FPC's Craig DeLuz is in the media urging Gov. Brown to veto AB 450.

Via Guns.com:

The bill, AB 450, deletes the current fee schedule that sheriffs and police chiefs can charge for processing concealed carry applications. Current guidelines allow for a maximum of $100 for a new application, excluding fingerprint and training costs. In addition, under the new proposal, applicants can be charged for enforcement of the jurisdiction’s permits– which the language of the act does not identify or put a cap on.

The National Rifle Association holds McCarty’s bill is “so broadly worded that it’s unclear what the author is even trying to accomplish other than to allow such ambiguity that law enforcement could price out ordinary citizens.”

State gun rights advocates are asking Brown to veto the measure.

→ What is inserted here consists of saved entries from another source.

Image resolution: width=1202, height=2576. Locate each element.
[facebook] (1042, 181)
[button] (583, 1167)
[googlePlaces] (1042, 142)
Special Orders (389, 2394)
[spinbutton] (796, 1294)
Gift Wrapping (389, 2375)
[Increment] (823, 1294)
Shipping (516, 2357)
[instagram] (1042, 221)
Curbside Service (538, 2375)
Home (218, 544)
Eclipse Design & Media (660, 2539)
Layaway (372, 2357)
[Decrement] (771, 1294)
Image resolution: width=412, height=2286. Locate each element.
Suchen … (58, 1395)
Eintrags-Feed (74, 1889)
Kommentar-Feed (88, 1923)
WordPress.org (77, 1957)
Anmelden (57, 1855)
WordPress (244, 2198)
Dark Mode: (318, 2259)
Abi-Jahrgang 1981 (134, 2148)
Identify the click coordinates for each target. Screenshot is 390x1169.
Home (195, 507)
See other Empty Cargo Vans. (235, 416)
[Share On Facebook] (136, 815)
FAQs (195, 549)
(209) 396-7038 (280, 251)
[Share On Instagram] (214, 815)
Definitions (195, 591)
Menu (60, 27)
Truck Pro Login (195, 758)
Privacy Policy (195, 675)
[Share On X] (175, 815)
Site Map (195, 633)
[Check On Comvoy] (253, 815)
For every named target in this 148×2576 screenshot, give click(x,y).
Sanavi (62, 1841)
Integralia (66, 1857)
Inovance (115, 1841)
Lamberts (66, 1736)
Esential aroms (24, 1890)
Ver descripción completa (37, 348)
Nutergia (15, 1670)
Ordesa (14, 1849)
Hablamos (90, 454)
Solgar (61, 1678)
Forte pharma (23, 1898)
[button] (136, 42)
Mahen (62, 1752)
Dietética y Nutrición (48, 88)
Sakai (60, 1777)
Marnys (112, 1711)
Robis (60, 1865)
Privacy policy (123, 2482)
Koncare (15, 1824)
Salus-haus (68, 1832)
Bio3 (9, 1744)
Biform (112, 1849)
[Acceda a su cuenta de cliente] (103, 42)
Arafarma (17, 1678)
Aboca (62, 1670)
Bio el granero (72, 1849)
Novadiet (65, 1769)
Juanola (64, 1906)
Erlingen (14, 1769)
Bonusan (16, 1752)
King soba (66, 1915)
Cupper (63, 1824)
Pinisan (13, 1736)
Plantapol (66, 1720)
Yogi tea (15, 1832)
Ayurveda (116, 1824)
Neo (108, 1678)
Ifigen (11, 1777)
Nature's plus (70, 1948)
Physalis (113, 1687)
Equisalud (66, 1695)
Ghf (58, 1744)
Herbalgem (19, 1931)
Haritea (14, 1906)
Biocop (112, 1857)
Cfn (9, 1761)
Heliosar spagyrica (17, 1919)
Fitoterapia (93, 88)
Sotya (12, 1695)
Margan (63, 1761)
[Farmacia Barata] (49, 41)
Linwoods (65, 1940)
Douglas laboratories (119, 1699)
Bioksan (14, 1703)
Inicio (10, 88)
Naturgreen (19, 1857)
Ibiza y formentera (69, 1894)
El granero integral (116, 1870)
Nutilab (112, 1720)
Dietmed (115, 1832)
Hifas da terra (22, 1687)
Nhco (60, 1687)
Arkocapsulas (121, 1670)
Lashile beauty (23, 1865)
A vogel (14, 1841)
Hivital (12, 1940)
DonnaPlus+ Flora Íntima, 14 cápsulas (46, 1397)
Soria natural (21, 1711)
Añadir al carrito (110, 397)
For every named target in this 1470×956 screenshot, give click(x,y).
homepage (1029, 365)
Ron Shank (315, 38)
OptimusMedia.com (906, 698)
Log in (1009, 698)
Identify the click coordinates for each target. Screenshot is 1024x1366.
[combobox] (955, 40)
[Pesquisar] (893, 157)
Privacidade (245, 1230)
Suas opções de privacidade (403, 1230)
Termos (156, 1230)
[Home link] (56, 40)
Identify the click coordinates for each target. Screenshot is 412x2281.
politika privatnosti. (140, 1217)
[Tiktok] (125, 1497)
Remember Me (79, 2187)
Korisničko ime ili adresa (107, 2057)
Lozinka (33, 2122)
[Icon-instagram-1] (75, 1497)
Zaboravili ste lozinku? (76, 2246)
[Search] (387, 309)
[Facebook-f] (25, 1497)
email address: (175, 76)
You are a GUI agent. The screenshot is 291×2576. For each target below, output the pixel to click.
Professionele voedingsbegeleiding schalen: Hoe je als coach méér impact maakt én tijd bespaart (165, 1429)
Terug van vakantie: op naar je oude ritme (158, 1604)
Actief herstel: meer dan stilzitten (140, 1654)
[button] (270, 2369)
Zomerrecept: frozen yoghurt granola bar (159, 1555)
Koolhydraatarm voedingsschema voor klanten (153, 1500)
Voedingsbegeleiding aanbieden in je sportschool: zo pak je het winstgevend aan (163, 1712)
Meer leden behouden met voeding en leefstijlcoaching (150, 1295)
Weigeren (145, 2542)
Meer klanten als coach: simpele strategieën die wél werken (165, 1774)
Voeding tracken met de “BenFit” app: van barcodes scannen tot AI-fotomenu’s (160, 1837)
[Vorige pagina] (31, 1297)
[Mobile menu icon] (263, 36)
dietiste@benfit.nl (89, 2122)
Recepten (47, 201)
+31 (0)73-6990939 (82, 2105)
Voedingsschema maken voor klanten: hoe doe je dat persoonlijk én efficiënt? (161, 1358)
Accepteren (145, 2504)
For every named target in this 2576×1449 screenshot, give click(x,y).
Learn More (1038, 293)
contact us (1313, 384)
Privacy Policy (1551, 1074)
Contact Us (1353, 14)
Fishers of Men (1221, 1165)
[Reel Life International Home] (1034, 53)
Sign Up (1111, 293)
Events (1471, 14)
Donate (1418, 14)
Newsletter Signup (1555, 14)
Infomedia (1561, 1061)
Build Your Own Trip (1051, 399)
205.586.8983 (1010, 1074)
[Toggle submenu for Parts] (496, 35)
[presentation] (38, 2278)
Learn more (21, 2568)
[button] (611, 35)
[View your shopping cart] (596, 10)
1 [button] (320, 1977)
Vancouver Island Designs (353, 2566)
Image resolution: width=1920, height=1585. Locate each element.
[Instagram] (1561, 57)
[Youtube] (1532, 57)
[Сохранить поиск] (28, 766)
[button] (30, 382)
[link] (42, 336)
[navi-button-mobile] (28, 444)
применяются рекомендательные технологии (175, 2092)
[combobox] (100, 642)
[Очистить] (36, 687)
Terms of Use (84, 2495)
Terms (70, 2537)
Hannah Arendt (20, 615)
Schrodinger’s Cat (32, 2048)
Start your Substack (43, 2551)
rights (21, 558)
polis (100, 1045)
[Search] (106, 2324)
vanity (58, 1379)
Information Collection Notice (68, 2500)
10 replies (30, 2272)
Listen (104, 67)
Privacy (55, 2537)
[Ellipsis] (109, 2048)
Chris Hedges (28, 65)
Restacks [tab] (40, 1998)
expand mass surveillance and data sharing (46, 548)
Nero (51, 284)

“AB 450 is McCarty’s most recent attempt to jump on the ‘gut-and-amend everything into a gun bill’ bandwagon,” Craig J. DeLuz, director of communications with the Firearms Policy Coalition, told Guns. com. “In this bill he has managed to create an almost illegible and legally untenable open-ended fee increase on the ministerial and discretionary services of local elected sheriffs and appointed police chiefs in order to chill the access of members of the public to licenses to carry concealed weapons and to settle local political scores.”